Content starts

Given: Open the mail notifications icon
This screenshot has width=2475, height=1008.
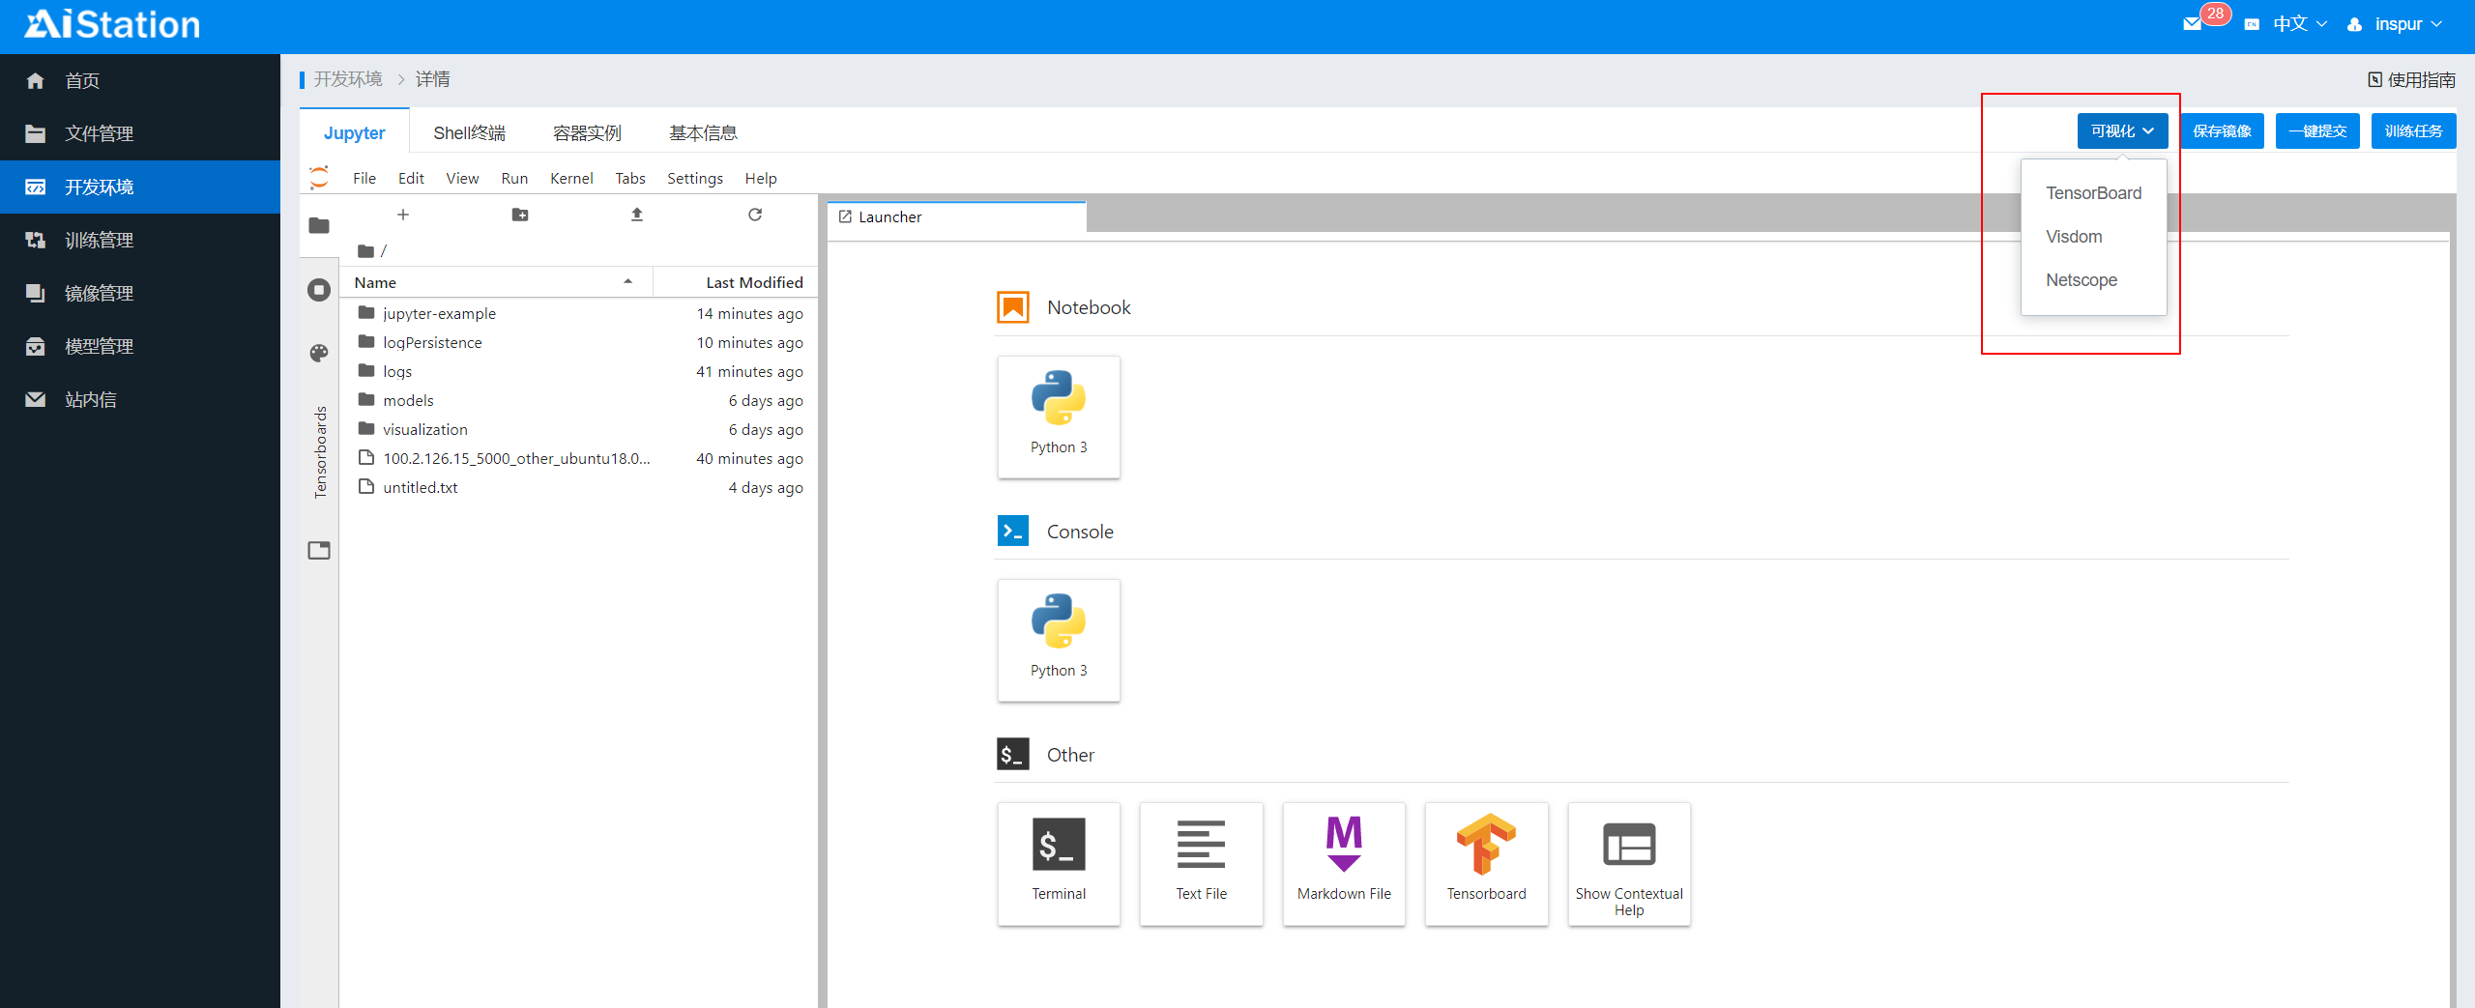Looking at the screenshot, I should point(2193,24).
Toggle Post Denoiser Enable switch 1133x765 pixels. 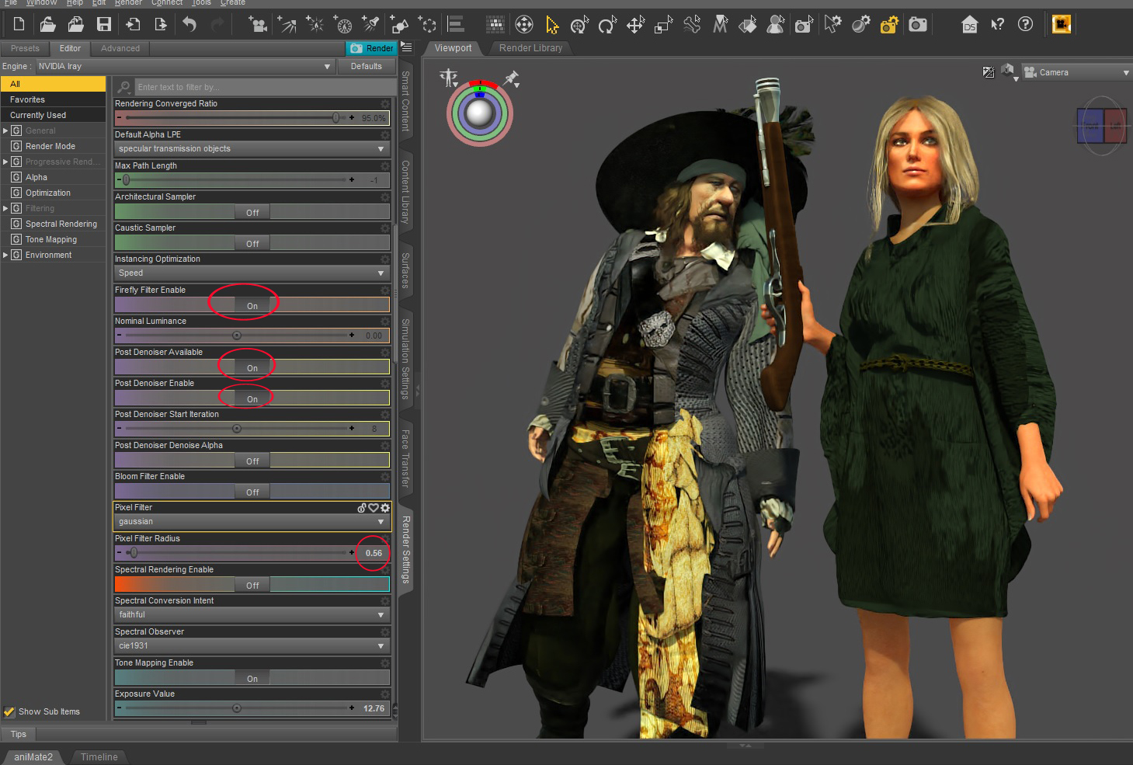click(252, 398)
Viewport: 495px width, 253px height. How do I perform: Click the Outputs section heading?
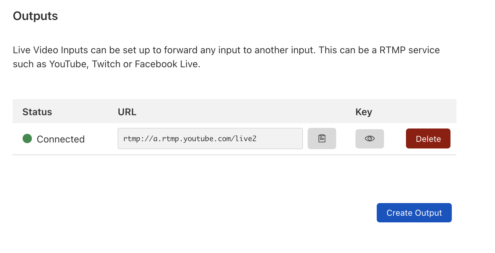(x=35, y=16)
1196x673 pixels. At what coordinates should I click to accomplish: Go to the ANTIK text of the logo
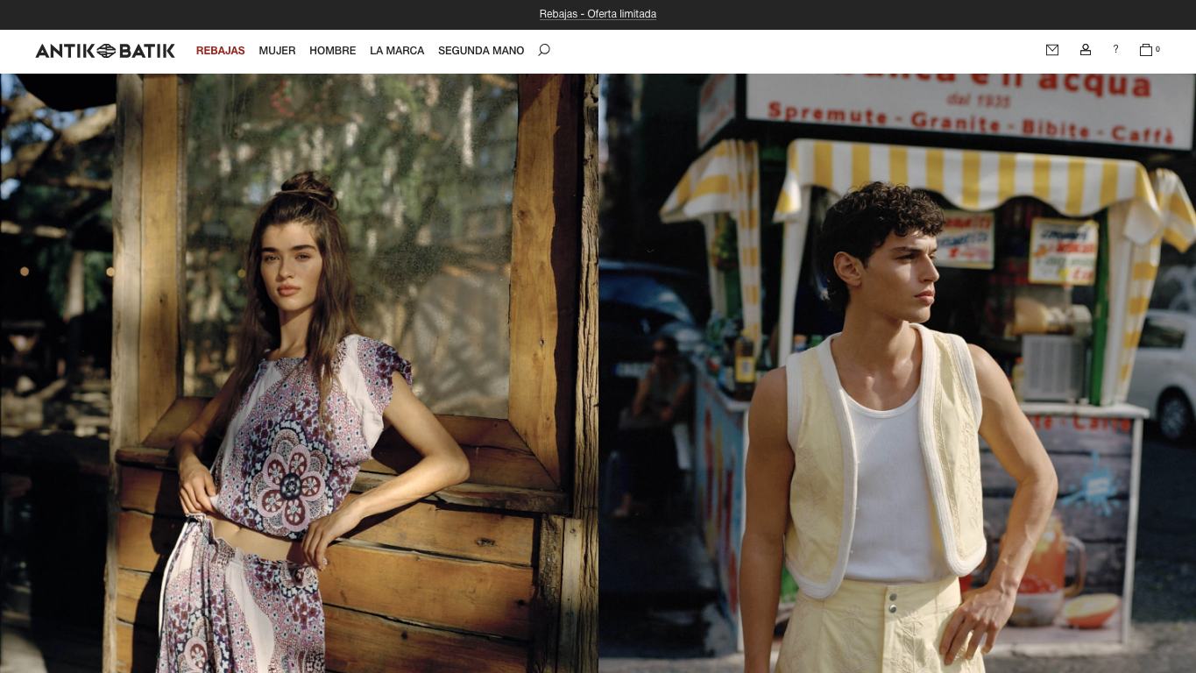(65, 51)
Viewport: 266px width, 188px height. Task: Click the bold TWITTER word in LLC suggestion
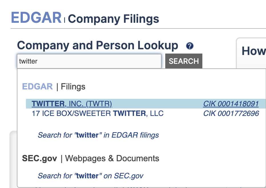coord(129,113)
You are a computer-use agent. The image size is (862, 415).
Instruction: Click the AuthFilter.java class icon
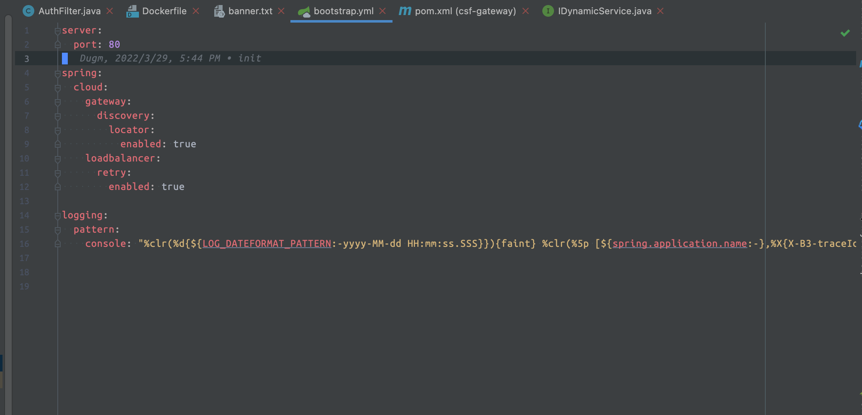point(28,11)
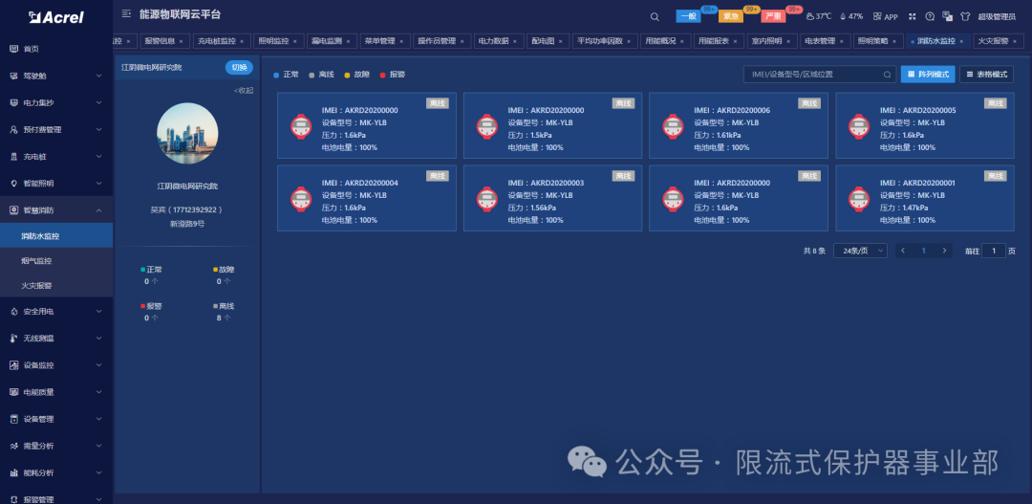Open the help question mark icon
The image size is (1032, 504).
[930, 16]
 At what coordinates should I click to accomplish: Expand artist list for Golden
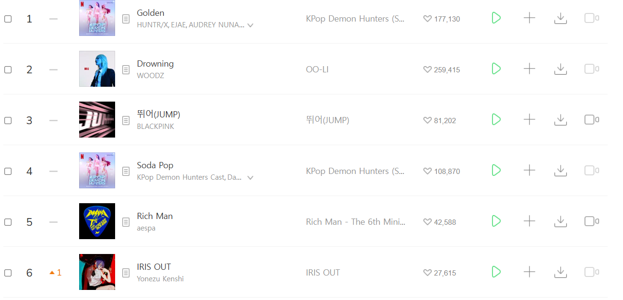click(250, 25)
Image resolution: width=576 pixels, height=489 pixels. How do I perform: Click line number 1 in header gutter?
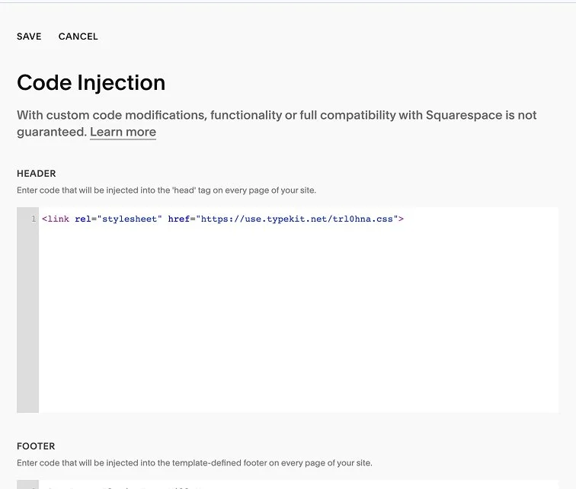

Content ends

● **Assignment**
The lines from the one that contains "Viewport: 266px width, 188px" through the end of the data, repeated exactly and with no pictures, make up the whole answer.

● **Solution to this task**
Viewport: 266px width, 188px height. Task: Click the bold TWITTER word in LLC suggestion
coord(129,113)
You are a computer-use agent. The image size is (862, 415).
Instruction: Click the AuthFilter.java class icon
point(28,11)
Open the help question mark icon
The image size is (1032, 504).
[930, 16]
 At what coordinates should I click to accomplish: Expand artist list for Golden
click(250, 25)
Image resolution: width=576 pixels, height=489 pixels. How do I perform: Click line number 1 in header gutter?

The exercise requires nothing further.